Лилия уткнулась лицом в уютную грудь Агашки и тоненько по бабьи завыла.
— Поплачь, голубушка. От слёз бабе всегда облегчение. Хочешь, я тебя на руках баюкать буду. Силы у меня достанет.
— Сначала баюкать, а потом, словно дитя малое, привыкну. Смотри, Агашка: пелёнки за мной менять будешь, как описаюсь. — Не могла Лилия надолго позволить себе слабость. — Хватит баклуши бить, посты проверить! Тебе, Агафья, пост — при муже своём состоять и о нём заботиться. Ни шагу от него, пока я сей приказ не отменила.
— Слушаюсь, барыня!
— Вот и молодец. Ещё приказ тебе: впредь не называй меня барыней. Обижусь: сама посуди, какая из меня барыня. Это когда для дела надобно, мы с сестричками и барынями, и принцессами побыть готовы, но недолго. А ты нам теперь тоже вроде сестрички будешь, если обзываться перестанешь да кричать. Конечно, больно уж здорова, но мы будем всем говорить, что нас не тройня родилась, а четверня. Кому не нравится, пусть не верят.
Прохор поднялся с кресла.
‑—Дозволь, бары… сестричка службу исправлять, некогда прохлаждаться.

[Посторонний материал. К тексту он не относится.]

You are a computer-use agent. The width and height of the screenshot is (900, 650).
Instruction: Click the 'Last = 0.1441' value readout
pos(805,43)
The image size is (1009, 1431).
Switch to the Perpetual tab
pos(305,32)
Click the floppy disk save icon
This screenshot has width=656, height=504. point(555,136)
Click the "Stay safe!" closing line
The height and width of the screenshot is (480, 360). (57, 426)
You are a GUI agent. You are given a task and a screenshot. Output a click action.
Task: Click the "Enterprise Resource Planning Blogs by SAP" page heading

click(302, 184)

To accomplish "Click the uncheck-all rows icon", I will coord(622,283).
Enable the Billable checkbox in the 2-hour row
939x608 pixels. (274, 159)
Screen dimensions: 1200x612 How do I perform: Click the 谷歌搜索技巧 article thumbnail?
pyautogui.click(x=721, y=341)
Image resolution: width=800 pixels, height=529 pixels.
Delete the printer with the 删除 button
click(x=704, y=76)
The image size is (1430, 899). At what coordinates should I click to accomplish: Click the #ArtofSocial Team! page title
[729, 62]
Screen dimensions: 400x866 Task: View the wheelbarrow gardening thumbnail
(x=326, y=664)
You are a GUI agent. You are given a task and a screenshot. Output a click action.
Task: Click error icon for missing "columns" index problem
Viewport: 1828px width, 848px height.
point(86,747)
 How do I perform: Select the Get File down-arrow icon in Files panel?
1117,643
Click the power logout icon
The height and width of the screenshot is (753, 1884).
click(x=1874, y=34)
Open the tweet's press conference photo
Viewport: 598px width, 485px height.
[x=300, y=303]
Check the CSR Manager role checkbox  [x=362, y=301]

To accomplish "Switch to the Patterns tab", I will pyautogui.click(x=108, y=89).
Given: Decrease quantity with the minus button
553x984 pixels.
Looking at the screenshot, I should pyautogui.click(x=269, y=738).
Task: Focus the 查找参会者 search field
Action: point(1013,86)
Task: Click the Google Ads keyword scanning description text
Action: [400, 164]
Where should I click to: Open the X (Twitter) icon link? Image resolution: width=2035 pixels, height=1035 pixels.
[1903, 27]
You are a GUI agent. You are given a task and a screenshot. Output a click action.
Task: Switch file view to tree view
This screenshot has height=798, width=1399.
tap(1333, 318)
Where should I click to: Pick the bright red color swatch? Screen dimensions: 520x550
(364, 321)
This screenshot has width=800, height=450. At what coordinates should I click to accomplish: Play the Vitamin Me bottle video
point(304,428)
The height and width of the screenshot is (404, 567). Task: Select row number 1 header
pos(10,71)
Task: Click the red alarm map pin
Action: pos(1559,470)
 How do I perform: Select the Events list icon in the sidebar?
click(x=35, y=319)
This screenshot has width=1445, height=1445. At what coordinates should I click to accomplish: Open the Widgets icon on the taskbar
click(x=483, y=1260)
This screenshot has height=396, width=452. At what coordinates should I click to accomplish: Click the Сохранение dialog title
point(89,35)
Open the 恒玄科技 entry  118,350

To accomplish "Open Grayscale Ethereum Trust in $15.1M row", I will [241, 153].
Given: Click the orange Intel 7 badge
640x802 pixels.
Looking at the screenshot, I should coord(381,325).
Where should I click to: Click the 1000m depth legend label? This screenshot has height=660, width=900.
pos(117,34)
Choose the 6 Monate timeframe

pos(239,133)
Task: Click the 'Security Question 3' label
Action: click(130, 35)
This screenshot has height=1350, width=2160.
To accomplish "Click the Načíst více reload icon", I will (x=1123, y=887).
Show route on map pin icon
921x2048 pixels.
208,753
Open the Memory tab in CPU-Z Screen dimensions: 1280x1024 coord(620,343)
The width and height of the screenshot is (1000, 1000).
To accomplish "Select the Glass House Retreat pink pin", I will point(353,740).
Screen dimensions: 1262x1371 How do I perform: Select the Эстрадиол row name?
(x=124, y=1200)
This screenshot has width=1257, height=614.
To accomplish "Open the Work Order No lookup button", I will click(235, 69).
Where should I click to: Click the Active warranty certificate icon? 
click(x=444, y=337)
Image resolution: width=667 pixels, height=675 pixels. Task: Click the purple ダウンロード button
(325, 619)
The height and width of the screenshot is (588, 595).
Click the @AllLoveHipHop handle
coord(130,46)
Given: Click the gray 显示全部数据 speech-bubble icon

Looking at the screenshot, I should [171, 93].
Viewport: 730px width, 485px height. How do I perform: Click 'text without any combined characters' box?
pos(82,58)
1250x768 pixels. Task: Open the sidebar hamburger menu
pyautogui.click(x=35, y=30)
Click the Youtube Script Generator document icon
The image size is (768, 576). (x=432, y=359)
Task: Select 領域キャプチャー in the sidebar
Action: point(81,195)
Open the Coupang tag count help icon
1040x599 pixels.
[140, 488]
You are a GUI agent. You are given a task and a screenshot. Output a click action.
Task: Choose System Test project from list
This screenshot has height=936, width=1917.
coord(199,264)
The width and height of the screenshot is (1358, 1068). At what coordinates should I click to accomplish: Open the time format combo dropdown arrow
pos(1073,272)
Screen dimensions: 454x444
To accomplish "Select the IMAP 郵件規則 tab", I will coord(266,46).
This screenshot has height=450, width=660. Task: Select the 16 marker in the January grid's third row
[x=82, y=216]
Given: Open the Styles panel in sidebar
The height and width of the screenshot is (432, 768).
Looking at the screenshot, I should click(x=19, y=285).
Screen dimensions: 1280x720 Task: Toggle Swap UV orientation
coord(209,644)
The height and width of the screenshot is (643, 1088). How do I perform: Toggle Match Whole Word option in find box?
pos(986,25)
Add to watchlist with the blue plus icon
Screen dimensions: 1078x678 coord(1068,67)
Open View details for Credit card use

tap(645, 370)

— Сядь на место. Приказ тебе: сидеть смирно при своей супруге, пока я другого занятия для тебя не найду.
Сеча
— Атаман! — в гостиную вошёл проверявший посты Кафтан. — Мы окружены, да так, что мышке малой отсюда не сбежать! Какие-то воины при хорошем оружии плотным кольцом стали вокруг усадьбы! Такие вот ружья с подзорной трубой у них имеются.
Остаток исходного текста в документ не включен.